By “Vietnamese”, she was referring to her Republican opponent Van Tran, who was born in Vietnam. *Slaps forehead* 

(5) The Third Riech Rich: A history buff? A little dorky, but perfectly acceptable. Wanting to commerorate a special moment in history so as to “never forget” it? A little sappy, but also OK. Coming up with a creative costume for a party? So far, so good. Dressing up as an officer in the SS? Uh…yeah. About that.

(6)  Treading in Kentucky: In the Bluegrass State, Tea Partier Rand Paul has been involved in quite a few interestingly weird campaign issues. First, he made headlines by upsetting Trey Grayson, the frontrunner in Kentucky.  Then Paul made additional noise by suggesting President Obama was bullying BP and undermining free market business for bringing the oil company to bear for the disasterous spill in the Gulf of Mexico. Following that same pro-free market mantra, Paul also expressed his opposition to Title II of the Civil Rights Act of 1964, banning private businesses from discriminatory practices as they provided public services. Lots going on with him, right? Oh, it’s gets better!

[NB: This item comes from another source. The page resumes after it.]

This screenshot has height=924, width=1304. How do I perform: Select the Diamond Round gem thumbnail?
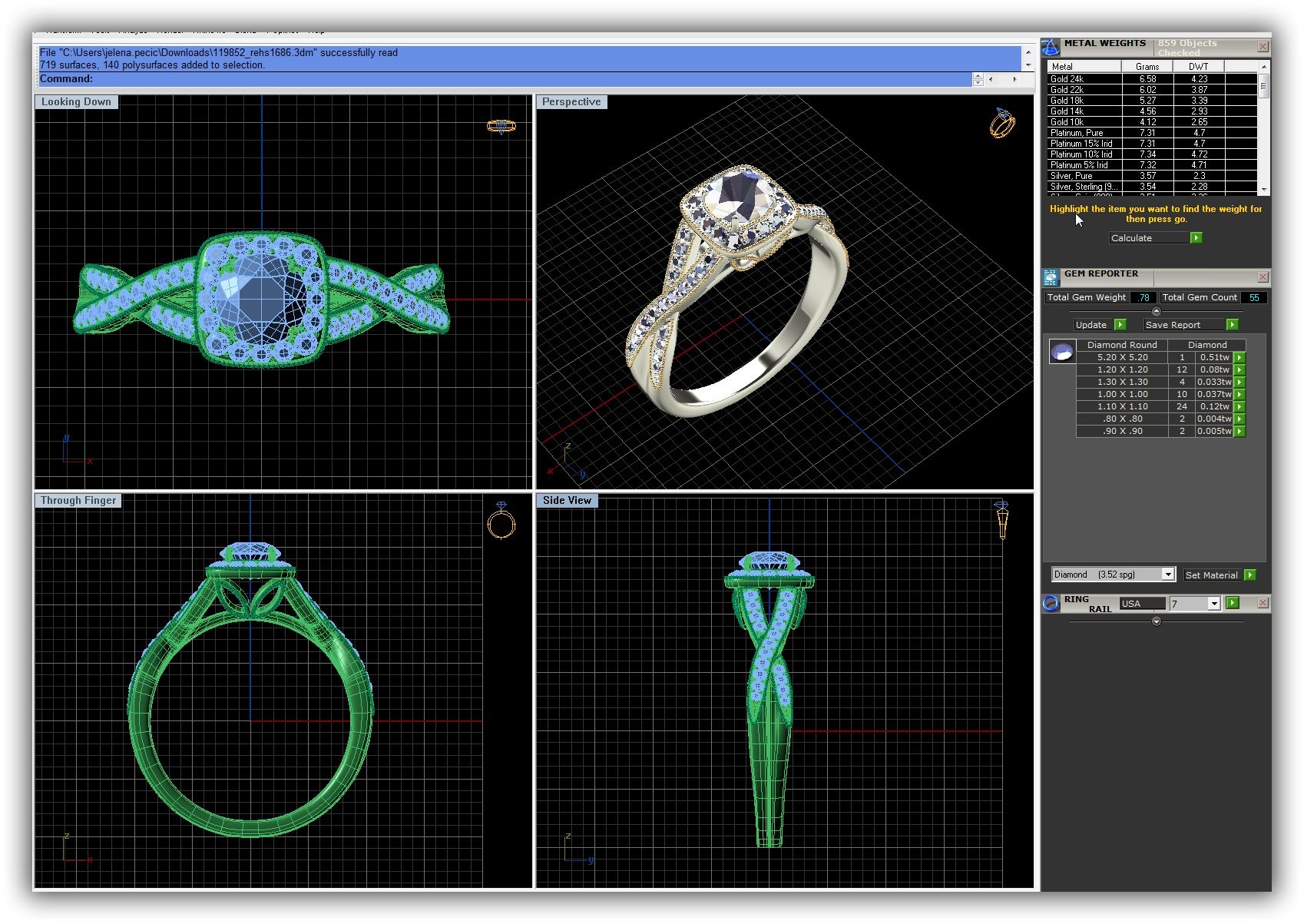[x=1062, y=352]
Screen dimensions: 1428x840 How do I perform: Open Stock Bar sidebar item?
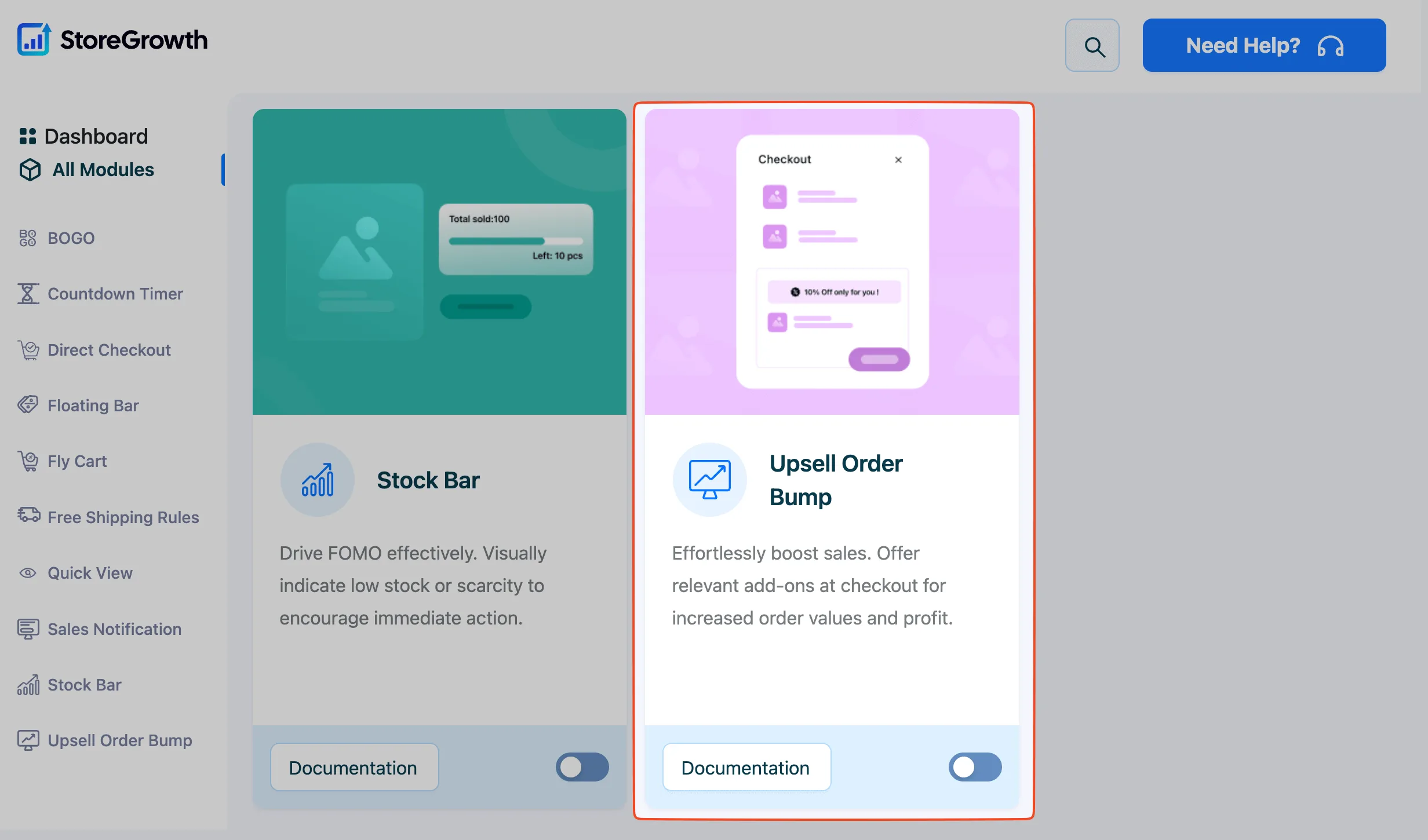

In a GQ magazine article, a former college classmate of Paul’s claims that he and another person abducted her, tied her up, drugged her, and forced her to worship a fake god they named Aqua Buddha. He and his friend were said to be members of a secret society known for crude jokes and mocking Christianity. As was the case, Paul denied the accusations, but it wasn’t before Democratic opponent Jack Conway came out with a damning, yet apparently unsuccessful attack ad:

Way to survive, Paul! Now, let’s see if you have the same success dealing with supporters who beat up women. “Don’t Tread on Me. I do the treading.”

(7) Christine O’ oooh Boy: If you cringed at the thought of Sarah Palin in 2008, I hate to break the news to you: but we’ve found an heir apparent. Like Palin, Delaware Senate Candidate Christine O’Donnell emerged on to the political scene as an upstart, but has quickly become a national celebrity. But also like Palin, O’Donnell carries with her tons of baggage from the past that is resurfacing during her campaign. She crusaded against masturbation, which she likened to adultery, claimed that scientists were breeding mice with human brains, has declared evolution a myth, claimed to hear the voice of God in a previous run for the Senate, and has admittedly “dabbled” in witchcraft. These are all events from the past, and any partially astute political scientist should dismiss these storylines in the present day.

Not so recent, however, was a disaster of a debate with opponent Chris Coons when she – in full view of dozens of law students and Constitutional scholars – demonstrated her lack of knowledge of the First Ammendment. Check it:

In her defense, the Constitution do not specifically use the term ‘separation of church and state.’  However the courts have affirmed and reaffirm this interpretation for years.  Even Thomas Jefferson’s writings support said separation. I don’t think Senators need to have the Constitution memorized or that they need to be Constitutional scholars. But not having even the most basic, high school civics understanding of the Constitution is pretty bad.

(8) Alvin! Alvin! Alvinnnnn!: Surpassing everything weird about this year’s political cycle has been the emergence of Alvin Greene, the Democratic Party’s candidate for the South Carolina Senate seat. As an unemployed army veteran, Greene popped up out of nowhere but was still able to capture nearly 60% of the vote during the Democratic primaries despite doing virtually no campaigning.  The man gives the most horrid interviews, has had his mental stability questioned,  and has apparently been indicted on obscenity charges for allegedly showing porn to a college student.

Voters of South Carolina, I present to you (and sadly, the rest of the world) your candidate for United States Senate:

As for me and my house, I predict major Congressional shifts next month. We’ll have to wait and see. But in the meantime, I rest in knowing this was one of the weirdest election cycles I’ve ever experienced. Politics at its finest.